Description of the task
Can you reproduce, line for line, the material below from its first line through the line containing "click(x=110, y=211)", inclusive?

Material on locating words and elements
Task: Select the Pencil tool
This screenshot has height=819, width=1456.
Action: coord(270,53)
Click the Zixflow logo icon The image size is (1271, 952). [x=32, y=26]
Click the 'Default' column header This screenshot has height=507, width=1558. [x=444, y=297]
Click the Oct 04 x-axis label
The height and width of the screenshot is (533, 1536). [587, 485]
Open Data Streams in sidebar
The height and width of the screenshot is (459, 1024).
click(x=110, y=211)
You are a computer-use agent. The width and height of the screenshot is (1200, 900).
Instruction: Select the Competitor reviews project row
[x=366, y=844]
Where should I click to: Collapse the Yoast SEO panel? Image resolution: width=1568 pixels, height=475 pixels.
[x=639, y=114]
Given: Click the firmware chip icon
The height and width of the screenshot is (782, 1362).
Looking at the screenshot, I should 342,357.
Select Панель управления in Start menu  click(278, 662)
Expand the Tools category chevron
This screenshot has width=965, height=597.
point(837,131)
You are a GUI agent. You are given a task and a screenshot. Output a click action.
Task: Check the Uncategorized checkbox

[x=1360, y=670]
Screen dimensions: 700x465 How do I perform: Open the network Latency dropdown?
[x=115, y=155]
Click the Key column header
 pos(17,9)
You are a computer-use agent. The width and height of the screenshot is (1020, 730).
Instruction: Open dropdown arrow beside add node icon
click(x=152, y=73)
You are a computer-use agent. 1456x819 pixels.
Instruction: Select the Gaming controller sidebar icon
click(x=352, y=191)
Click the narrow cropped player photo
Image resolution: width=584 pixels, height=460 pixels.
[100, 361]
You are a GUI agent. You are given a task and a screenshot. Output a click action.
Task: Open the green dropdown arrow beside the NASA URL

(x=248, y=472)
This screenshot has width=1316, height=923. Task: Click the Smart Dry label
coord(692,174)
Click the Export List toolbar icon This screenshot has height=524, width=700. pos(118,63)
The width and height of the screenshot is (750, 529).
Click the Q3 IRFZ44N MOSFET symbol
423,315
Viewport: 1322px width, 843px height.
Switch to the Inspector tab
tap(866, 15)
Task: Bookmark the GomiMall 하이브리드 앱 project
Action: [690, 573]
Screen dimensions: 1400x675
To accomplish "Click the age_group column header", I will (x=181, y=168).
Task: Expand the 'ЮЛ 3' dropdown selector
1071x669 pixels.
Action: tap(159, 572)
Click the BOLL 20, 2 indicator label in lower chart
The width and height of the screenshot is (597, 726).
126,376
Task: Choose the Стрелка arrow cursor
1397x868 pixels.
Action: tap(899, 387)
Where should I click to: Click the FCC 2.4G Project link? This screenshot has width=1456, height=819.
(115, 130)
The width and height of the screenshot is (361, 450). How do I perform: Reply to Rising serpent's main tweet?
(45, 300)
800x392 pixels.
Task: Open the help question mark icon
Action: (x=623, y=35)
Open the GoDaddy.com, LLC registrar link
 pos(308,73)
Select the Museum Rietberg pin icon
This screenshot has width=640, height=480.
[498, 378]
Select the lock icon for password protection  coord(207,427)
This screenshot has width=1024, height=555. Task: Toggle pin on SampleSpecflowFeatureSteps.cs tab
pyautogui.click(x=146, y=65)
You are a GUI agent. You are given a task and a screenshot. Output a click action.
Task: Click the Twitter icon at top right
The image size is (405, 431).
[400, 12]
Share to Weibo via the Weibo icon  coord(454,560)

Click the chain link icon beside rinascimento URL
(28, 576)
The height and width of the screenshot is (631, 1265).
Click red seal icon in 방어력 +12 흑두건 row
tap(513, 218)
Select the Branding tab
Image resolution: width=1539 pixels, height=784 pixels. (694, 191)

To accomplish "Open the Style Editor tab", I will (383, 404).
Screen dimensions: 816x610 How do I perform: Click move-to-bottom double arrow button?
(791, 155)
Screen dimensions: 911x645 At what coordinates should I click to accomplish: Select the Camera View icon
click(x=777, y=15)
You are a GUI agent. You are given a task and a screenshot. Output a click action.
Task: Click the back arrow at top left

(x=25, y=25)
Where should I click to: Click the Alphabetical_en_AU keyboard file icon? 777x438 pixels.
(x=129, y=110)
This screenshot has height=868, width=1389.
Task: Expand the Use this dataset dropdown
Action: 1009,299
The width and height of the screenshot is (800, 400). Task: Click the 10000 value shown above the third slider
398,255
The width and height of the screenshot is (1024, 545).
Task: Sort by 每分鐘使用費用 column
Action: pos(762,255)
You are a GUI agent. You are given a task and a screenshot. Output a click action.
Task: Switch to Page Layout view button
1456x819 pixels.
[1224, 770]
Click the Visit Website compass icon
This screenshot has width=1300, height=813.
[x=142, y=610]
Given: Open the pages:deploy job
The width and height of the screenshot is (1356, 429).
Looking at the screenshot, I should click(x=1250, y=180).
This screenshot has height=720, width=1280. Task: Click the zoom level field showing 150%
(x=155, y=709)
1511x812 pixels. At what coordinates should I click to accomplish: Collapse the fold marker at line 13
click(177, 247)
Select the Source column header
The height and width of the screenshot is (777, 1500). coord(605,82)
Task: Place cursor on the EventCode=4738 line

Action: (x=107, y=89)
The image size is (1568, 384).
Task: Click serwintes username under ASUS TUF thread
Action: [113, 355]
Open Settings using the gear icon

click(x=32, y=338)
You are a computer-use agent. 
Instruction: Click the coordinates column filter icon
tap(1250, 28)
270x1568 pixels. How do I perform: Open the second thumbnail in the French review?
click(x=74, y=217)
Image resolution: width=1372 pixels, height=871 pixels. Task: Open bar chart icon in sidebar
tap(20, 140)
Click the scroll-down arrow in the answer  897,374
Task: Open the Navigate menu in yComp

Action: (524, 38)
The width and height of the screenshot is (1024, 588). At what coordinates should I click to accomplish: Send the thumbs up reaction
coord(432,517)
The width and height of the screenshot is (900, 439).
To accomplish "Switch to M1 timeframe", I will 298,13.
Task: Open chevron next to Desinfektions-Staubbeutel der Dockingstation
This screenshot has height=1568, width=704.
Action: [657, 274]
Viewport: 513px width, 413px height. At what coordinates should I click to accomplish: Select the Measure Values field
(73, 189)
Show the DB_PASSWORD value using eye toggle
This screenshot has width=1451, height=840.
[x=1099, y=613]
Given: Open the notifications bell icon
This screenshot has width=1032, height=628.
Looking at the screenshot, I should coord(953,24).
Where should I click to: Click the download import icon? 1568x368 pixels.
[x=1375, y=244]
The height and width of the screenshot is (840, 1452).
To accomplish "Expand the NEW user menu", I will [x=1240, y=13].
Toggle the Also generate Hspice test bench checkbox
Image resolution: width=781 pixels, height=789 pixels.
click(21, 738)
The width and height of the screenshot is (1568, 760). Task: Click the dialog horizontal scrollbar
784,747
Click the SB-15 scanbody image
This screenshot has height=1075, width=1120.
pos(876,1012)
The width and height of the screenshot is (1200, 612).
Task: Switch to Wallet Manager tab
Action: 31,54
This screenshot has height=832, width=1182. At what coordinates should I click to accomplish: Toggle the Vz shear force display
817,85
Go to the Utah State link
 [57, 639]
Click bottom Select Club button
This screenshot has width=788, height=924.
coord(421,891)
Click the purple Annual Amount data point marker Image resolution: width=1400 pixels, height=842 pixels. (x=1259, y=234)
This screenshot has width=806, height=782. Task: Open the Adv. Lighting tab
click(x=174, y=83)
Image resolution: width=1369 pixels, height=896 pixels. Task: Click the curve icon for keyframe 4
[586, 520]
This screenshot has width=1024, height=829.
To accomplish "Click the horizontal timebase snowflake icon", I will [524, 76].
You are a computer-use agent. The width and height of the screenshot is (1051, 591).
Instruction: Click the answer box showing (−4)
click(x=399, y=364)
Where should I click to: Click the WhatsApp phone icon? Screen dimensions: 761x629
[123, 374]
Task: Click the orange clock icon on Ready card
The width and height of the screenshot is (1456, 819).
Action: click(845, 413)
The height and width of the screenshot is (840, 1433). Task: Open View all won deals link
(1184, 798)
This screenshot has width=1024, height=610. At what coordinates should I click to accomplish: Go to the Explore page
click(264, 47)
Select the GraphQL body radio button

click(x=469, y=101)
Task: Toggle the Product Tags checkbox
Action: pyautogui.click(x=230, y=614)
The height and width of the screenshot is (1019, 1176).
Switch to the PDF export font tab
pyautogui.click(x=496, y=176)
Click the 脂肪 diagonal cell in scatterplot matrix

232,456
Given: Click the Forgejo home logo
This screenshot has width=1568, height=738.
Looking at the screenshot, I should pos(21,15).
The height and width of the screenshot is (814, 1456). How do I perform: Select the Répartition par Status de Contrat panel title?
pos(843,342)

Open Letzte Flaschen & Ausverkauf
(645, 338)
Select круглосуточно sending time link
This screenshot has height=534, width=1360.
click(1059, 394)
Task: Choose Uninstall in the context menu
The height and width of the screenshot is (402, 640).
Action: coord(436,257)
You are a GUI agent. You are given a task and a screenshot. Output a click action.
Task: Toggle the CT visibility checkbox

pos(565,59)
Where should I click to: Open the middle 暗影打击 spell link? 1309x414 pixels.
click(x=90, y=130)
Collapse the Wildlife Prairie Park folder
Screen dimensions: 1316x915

Result of the exercise
Task: Select the Pencil tool
This screenshot has height=819, width=1456.
Action: coord(270,53)
Click the Zixflow logo icon The image size is (1271, 952). [x=32, y=26]
Click the 'Default' column header This screenshot has height=507, width=1558. [x=444, y=297]
Click the Oct 04 x-axis label
The height and width of the screenshot is (533, 1536). [587, 485]
Open Data Streams in sidebar
The height and width of the screenshot is (459, 1024).
click(x=110, y=211)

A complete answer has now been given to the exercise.